They made up, hugged as well as started playing once again gladly. Yes, this ACTUALLY HAPPENED. No, I did not require or manipulate any person to deal with the dispute. As well as yet we experienced a lovely resolution. You recognize why? Misbehaving Child Punishment
Since we have modeled for our children just how to problem solve, just how to settle disputes, and also even how to say sorry. That’s right – we apologize to our kids when we screw up. (Gasp! Say sorry to children, oh the horror.) That investment is returned a thousand-fold when you understand your children will undoubtedly repeat your actions.
The bottom line is … When we can humble ourselves, deal with everyone around us with respect, as well as model the habits we desire, you would be astonished at what’s possible.
Some readers could be wondering about my hubby, Antonio, and his 2 adolescent boys from a previous marriage.
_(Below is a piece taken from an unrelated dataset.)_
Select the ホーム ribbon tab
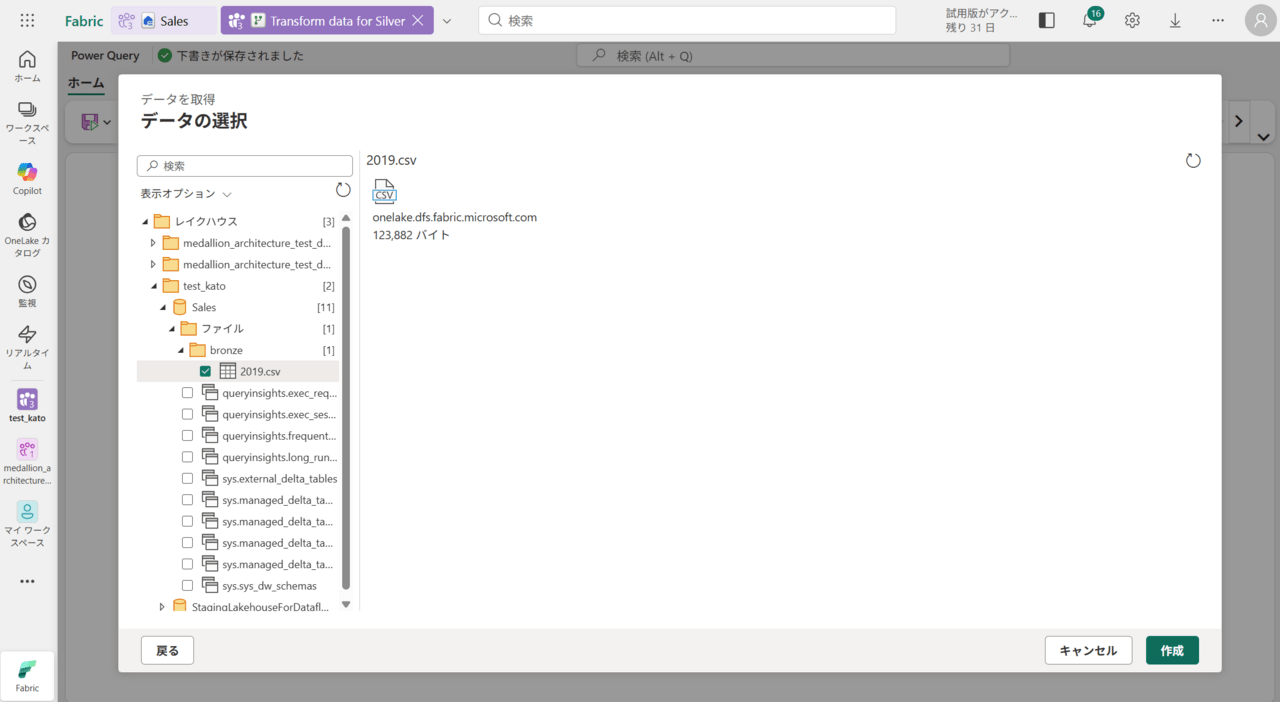The height and width of the screenshot is (702, 1280). coord(86,83)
Over time, Antonio has begun parenting positively also, and the repair of their relationship is nothing short of a miracle.
Just how can you evolve to be a positive parent? Misbehaving Child Punishment
This is the million-dollar question! Learning positive parenting is one of the most rewarding things I’ve ever done. I will not lie to you – it can be difficult to alter your old ways. Little by little, you will certainly make improvements. And also a year or more from now, you will not believe how much you’ve transformed, together with the closer partnership you have with your kids.
I advise anyone that is serious about coming to be a more positive mommy or father to look into Amy McCready’s Positive Parenting Solutions FREE parenting class. Misbehaving Child Punishment
You have actually probably seen Amy on ABC, CBS, CNN, FOX, MSNBC, Today Show, Rachel Ray or any type of variety of media networks. Her products have been life-altering for greater than 75,000 moms and dads across the globe, and also there’s no much better parenting guidance you can genuinely apply every day.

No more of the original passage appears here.